4. Design the cover in a high resolution—300dpi is preferable for a sharp image in print. It's then easy to scale back for web images (72dpi).

The Images
5. Check cover trends. Does the trend lean toward photos or illustration for your market? Does it lean toward images of people or objects?

6. Only use recognisable images. There's no point using an image that's not immediately recognisable. Carol Kilgore's Solomon's Compass is a great example of the use of recognisable images.

7. Do NOT use clipart. I don't care if it's free. Do NOT use it.

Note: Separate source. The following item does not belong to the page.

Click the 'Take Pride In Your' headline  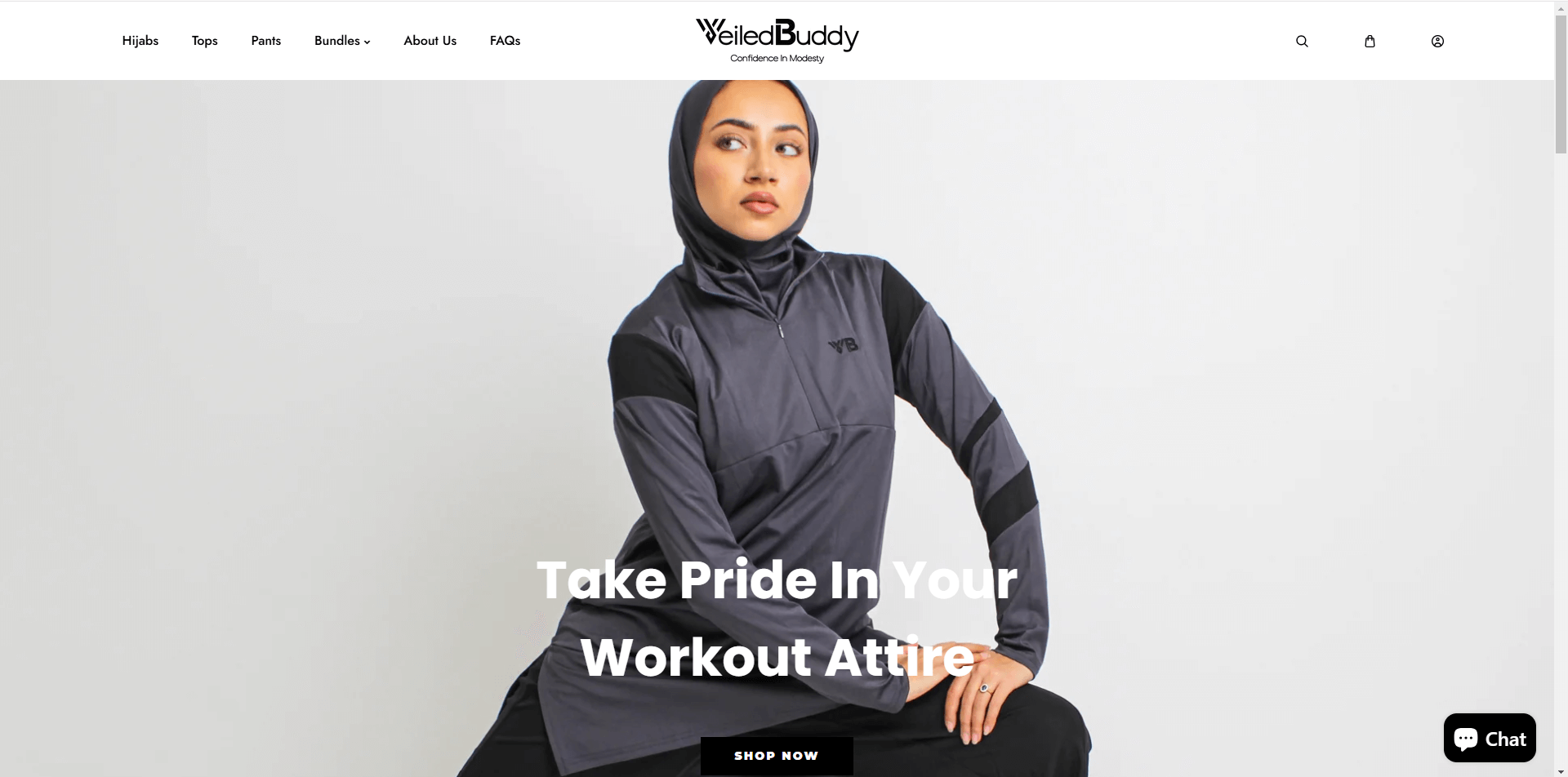point(777,580)
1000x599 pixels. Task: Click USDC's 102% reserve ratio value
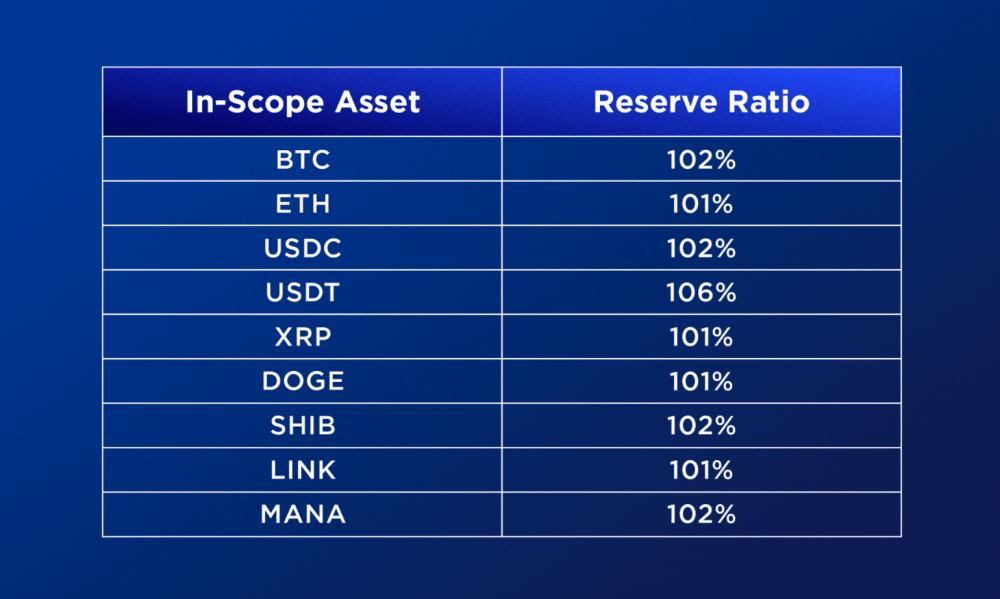tap(702, 248)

8. Be aware of rights to images. You can't use anything you happen to come across. Also, free rarely means free for commercial use. If you plan to make money from the use of images or fonts through the sale of books, then that is a commercial venture and no longer falls under the rights of most freeware.

The Fonts
9. Use an easy-to-read font.

10. Do NOT use comic sans. It's a common font that comes with everything and it screams amateur.

11. Keep it simple and readable. Christine Rain's The 13th Floor series is another great example of a clean, easy to read covers.

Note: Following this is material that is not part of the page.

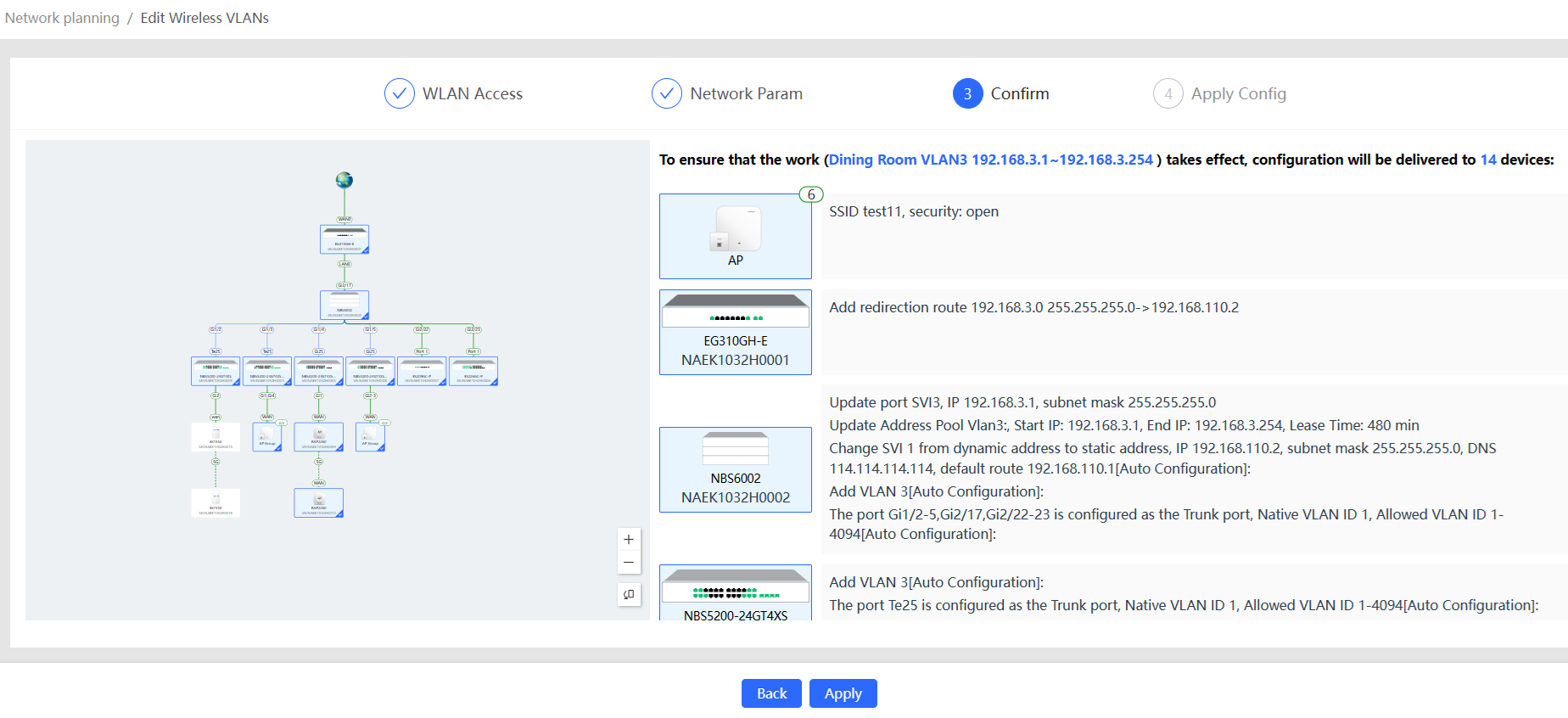Go to the Network Param step
Screen dimensions: 1568x718
(727, 93)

12. Check what other professionally published covers use for title fonts in your chosen market. Not every market is the same.

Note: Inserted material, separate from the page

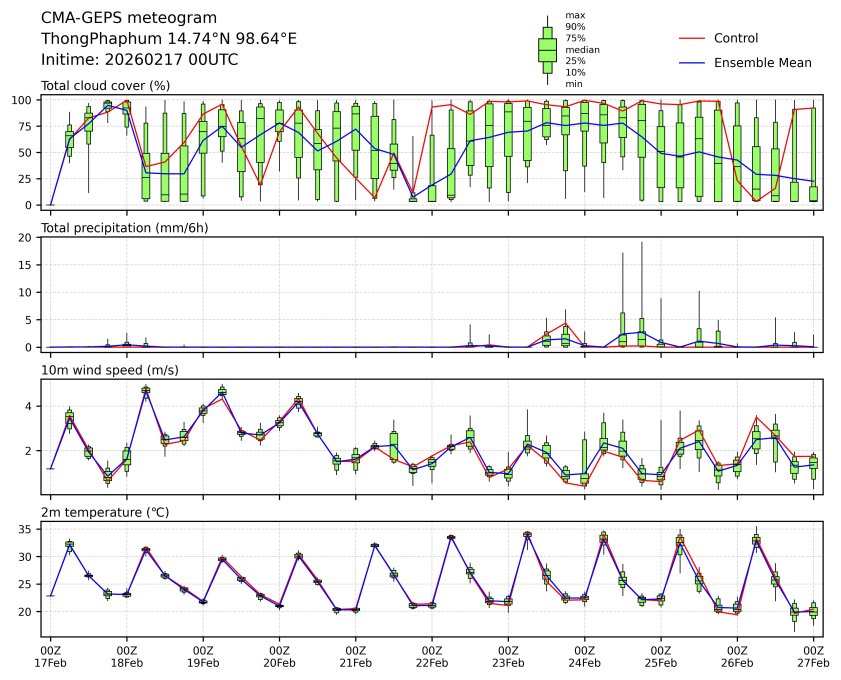
Task: Click the 00Z 27Feb time axis label
Action: (813, 656)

13. Make sure there's a strong contrast between the font colour and the background it's on. Remember, the text needs to be readable.

14. Don't use special effects on the fonts. Just because your graphics program has these funky filters, doesn't mean you should use them. Leave that to the professionals.

15. Don't be afraid to break up a long title onto a couple of lines. One long title across the book's width just looks silly. Look for balance in the design.

16. Unless you've built a huge fan base over a number of books, make sure the title is bigger than your name.

There are a bunch of other tips I could share, for example colour psychology, but perhaps I'll save that for another time.

Which are your favourite book cover designs? What are your thoughts on do-it-yourself covers?

54 comments:

  1. Some great advice, amateur looking covers can definitely put readers off.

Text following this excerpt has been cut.